On 05/03/2018 03:26 PM, Dave Hansen wrote:
> On 05/03/2018 03:27 PM, prakash.sangappa wrote:
>> If each consecutive page comes from different node, yes in
>> the extreme case is this file will have a lot of lines. All the lines
>> are generated at the time file is read. The amount of data read will be
>> limited to the user read buffer size used in the read.
>>
>> /proc/<pid>/pagemap also has kind of  similar issue. There is 1 64
>> bit value for each user page.
> But nobody reads it sequentially.  Everybody lseek()s because it has a
> fixed block size.  You can't do that in text.

The current text based files  on /proc does allow seeking, but it will not
help to seek to a specific VA(vma) to start from, as the seek offset 
will be the
offset in the text. This is the case with using 'seq_file' interface in the
kernel to generate the /proc file content.
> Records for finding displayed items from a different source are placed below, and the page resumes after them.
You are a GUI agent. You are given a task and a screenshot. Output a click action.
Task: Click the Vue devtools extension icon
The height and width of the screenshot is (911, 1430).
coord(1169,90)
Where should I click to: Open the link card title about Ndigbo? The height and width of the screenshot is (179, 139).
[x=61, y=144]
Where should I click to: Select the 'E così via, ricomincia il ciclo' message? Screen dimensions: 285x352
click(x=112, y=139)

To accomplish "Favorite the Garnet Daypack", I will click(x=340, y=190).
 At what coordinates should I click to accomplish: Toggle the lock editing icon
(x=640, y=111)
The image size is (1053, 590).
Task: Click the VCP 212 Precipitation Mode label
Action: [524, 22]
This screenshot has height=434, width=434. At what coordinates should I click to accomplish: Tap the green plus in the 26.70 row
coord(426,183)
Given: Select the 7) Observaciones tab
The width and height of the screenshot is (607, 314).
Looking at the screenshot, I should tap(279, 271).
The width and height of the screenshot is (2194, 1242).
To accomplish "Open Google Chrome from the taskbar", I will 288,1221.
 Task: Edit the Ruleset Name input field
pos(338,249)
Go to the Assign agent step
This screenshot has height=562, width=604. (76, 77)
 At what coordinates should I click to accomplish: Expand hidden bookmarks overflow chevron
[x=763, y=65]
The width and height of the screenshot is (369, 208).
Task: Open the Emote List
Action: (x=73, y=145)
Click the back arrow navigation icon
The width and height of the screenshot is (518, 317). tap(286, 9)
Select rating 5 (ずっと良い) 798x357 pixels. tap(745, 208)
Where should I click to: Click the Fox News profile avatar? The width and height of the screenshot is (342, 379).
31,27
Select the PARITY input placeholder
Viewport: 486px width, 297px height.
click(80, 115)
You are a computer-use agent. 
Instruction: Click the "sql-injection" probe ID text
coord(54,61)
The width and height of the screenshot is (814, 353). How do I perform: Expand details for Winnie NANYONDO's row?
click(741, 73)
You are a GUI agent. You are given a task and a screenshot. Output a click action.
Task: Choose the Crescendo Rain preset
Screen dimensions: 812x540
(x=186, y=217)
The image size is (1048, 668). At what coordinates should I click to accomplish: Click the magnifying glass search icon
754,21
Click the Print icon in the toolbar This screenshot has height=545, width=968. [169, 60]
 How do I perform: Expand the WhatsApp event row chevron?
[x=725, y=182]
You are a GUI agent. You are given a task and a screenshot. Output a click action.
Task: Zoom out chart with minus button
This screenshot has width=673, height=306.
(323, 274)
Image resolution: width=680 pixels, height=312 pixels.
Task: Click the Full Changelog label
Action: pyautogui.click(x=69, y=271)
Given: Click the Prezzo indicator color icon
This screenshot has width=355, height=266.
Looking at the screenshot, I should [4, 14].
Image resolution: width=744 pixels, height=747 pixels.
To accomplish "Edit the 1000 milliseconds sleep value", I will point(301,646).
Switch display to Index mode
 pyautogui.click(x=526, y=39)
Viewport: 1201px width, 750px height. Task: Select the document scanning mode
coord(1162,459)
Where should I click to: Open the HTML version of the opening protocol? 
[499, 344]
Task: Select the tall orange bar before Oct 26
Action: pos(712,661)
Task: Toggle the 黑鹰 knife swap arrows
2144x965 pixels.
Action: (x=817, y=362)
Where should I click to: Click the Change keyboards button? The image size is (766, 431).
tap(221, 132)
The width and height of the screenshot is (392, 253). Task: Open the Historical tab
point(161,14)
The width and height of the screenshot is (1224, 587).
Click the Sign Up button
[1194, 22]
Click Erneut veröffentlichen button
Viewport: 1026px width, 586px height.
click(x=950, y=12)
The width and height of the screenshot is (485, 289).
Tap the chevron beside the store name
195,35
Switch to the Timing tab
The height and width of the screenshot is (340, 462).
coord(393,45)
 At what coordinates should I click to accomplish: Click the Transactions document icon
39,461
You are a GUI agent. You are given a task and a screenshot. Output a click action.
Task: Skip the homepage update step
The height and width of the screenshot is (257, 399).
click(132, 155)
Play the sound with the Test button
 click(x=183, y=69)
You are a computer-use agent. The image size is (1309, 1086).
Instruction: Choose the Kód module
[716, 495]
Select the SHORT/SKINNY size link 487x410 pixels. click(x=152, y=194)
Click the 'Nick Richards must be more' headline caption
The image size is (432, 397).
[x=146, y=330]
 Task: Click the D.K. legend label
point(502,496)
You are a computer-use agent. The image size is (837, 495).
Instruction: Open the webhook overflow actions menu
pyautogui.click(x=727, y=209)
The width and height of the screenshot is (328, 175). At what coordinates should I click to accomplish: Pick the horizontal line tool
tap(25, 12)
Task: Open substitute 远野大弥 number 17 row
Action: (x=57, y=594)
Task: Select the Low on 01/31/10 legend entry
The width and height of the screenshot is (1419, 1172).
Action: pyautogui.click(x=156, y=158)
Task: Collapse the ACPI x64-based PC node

However, with the proposed new file, we could allow seeking to specified
virtual address. The lseek offset in this case would represent the 
virtual address
of the process. Subsequent read from the file would provide VA range to 
numa node
information starting from that VA. In case the VA seek'ed to is invalid, 
it will start
from the next valid mapped VA of the process. The implementation would
not be based on seq_file.

For example.
Getting numa node information for a process having the following VMAs 
mapped,
starting from '006dc000'

00400000-004dd000
006dc000-006dd000
006dd000-006e6000

Can  seek to VA 006dc000 and start reading, it would get following

006dc000-006dd000 N1=1 kernelpagesize_kB=4 anon=1 dirty=1 
file=/usr/bin/bash
006dd000-006de000 N0=1 kernelpagesize_kB=4 anon=1 dirty=1 
file=/usr/bin/bash
006de000-006e0000 N1=2 kernelpagesize_kB=4 anon=2 dirty=2 
file=/usr/bin/bash
006e0000-006e6000 N0=6 kernelpagesize_kB=4 anon=6 dirty=6 
file=/usr/bin/bash
..


One advantage with getting numa node information from this /proc file vs 
say
using 'move_pages()' API, will be that the /proc file will be able to 
provide address
range to numa node information, not one page at a time.